Present to Past
Legislating Rights
19941994 Crime Bill
Incarcerating a Generation
The Violent Crime Control and Law Enforcement Act of 1994, also known as the 1994 Crime Bill, was drafted by then-Senator Joseph Biden and signed into law by President Bill Clinton. Though intended to help cut violent crime across the nation, the law had a disproportionate impact on African and Latino American communities. It expanded the federal death penalty and increased funding to expand police forces and build more prisons. It also included tougher federal criminal sentencing guidelines for drug-related crimes and encouraged states to adopt similar measures.
Though mass incarceration began decades before, the 1994 Crime Bill was more punitive and incentivized states to incarcerate. Its “three strikes” clause requires mandatory life sentences for certain offenses, and its Truth in Sentencing program gave grants to states that passed laws requiring violent offenders to serve 85% of their sentence before being eligible for parole. It also expanded the school-to-prison pipeline by allowing children as young as 13 to be tried as adults for certain offenses.
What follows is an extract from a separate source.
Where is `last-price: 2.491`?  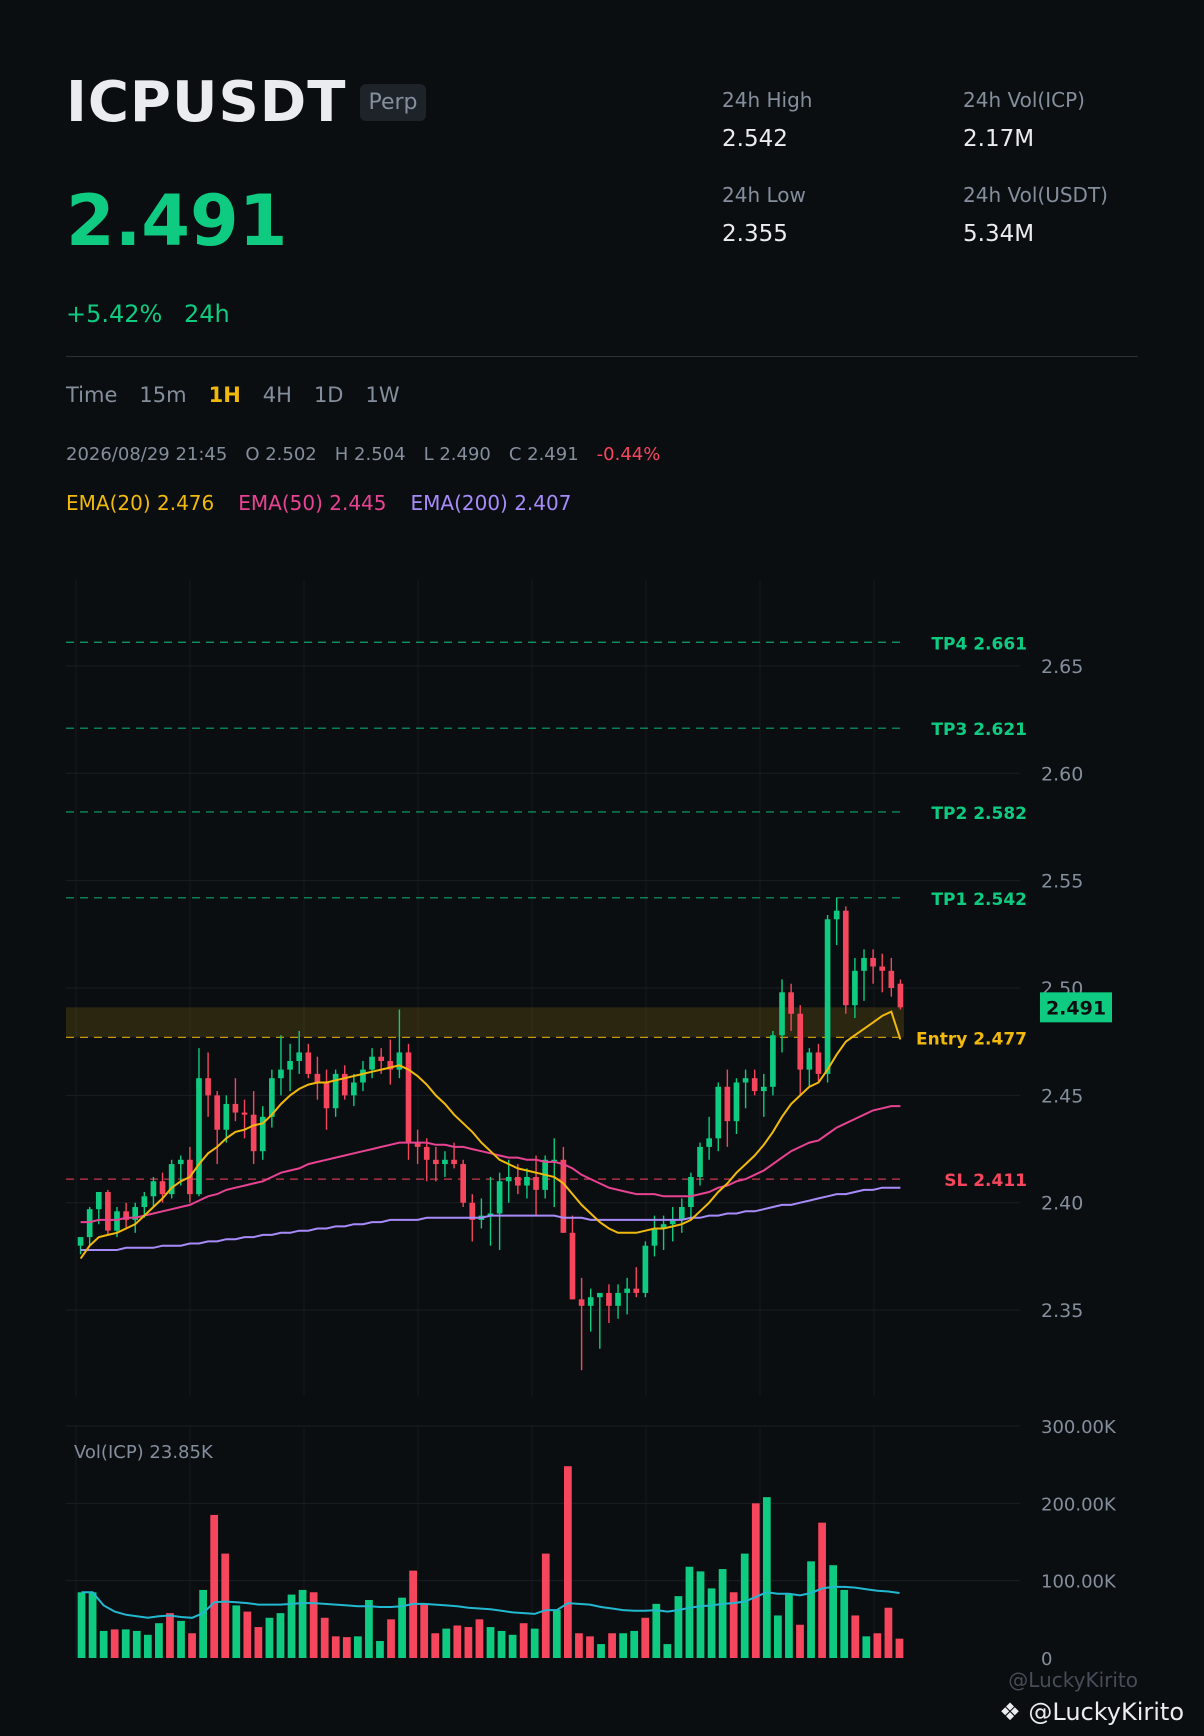 last-price: 2.491 is located at coordinates (177, 221).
The 1994 Crime Bill worsened the existing criminalization of Black men and women that had been in place since the 19th century. Following the Civil War, southern states enacted Black Codes that criminalized unemployment and re-enslaved African American men via the convict-leasing system. Black people could be arrested, jailed, and sentenced to hard labor for the most minor infractions. Some of the largest prisons in the nation sit on former plantation sites, including the Louisiana State Penitentiary, known as Angola Prison, located on the former site of Angola plantation.